Jumping forward to the most recent ten Hall inductees, the picture is a bit different. There are three players with one-team service; Chipper Jones, Alan Trammell, and Jeff Bagwell. However, the other seven were more traveled than their historical counterparts. As a group, they averaged 3.5 teams per individual. Three players spent time with six teams. No player in the original inductee group had more than five teams. The years of playing time collectively between the two groups is nearly identical; 210 years for the original group, 206 years for the latest inductees. A Hall of Fame career is a long career.

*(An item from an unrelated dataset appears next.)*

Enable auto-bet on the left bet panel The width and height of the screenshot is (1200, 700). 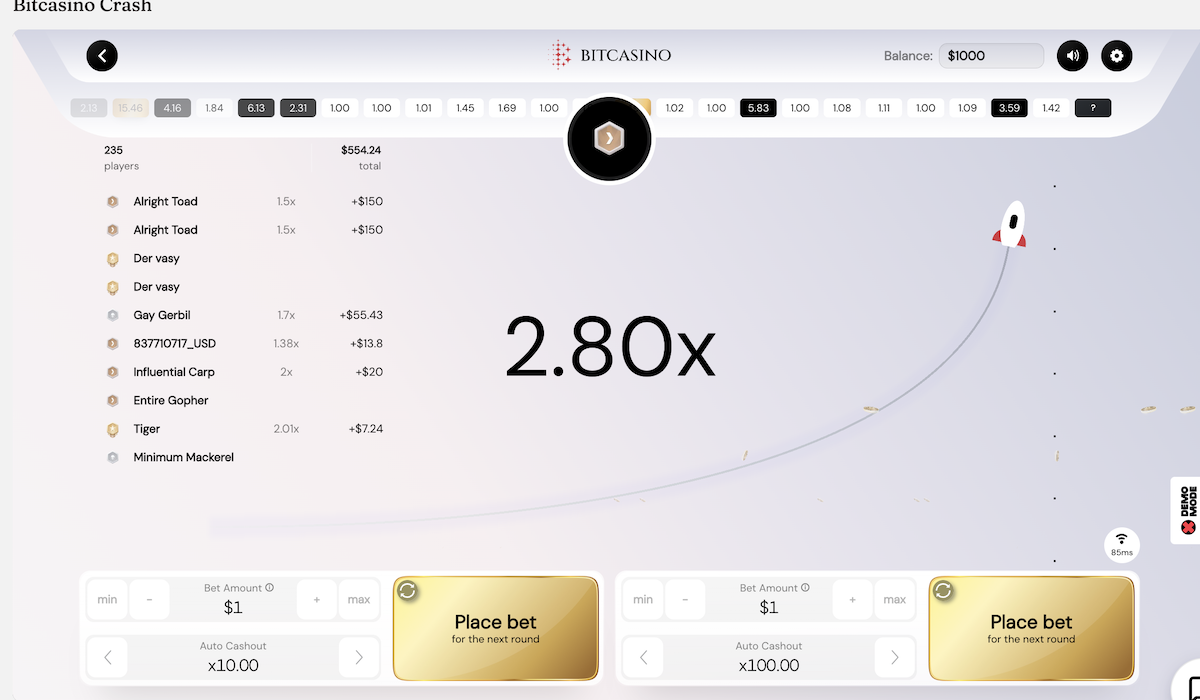coord(408,591)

The 255 players with their plaque in Cooperstown represent less than 1.3 percent of the players who have put on a uniform. For the rest of the lot, the game moves them at will. Nowhere is that more evident than in the bullpens. A look at the Nationals’ 8-man pen shows 3 players with single-team service. Those are the young guys. The ones with years under their belt have seen some different uniforms. Shawn Kelley and Ryan Madson are the only two with ten or more years of playing time. They are on their fourth team each. A glance around other National League East bullpens reveals a similar pattern. There’s a mix of young home-grown guys (spelled “Cheap”) and veterans with lots of stickers on the luggage. If you get through the Rookie contract you’re worth keeping. If you’re worth keeping, then you’re worth moving.

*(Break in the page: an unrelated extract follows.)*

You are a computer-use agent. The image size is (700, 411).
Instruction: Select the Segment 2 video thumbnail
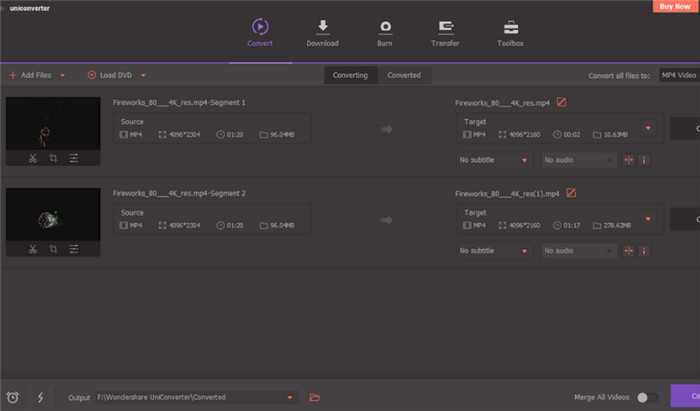tap(53, 213)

Baseball is a constant shuffle of players coming up, moving out, and leaving for good. One always thinks of Opening Day lineups and 25-man rosters as being set if not in stone, then at least in hard clay. The reality is that rosters are amazingly fluid. In May of this year, there were 1020 Player Transactions. This is everything from placing a player on the Disabled List or Paternity List to a trade. Fifteen active players were traded in May. In 2017 there were 143 active players traded during the season. Over half of them (79) were moved during the Trade Deadline month of July. Add another 84 for the off-season months, and the total swells to 227. There were also 77 Free Agent signings. Players get moved. Players move on their own when they can. Some players have a mix on their résumé. Our old friend Denard Span is now in Seattle. It’s his fifth team during his eleven year career.

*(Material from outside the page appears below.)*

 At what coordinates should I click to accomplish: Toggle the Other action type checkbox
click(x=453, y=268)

Out in the High Plains of the American West, there are a few brief weeks before the 4th of July when rodeos are seemingly everywhere. It sets up a frenzied set of chases across arid lands in cars and light planes jitterbugging from town to town in pursuit of money and notoriety. The old hands gave it an informal name long ago, “Cowboy Christmas.” In a game where success comes in eight-second doses and failure can come in a permanent limp, the intervals are punctuated by overnight commutes on interstates amid vast darkness in cramped vehicles. It’s a cash-and-carry existence where only the very few become commodities. Some break even. Most go bust. At the end of the day on the 4th the fireworks come out as the rodeo glut ends. Those who have chased the dream are left to count the money and bruises while wishing for another crack at it. The hard business of what to do next can wait until dawn.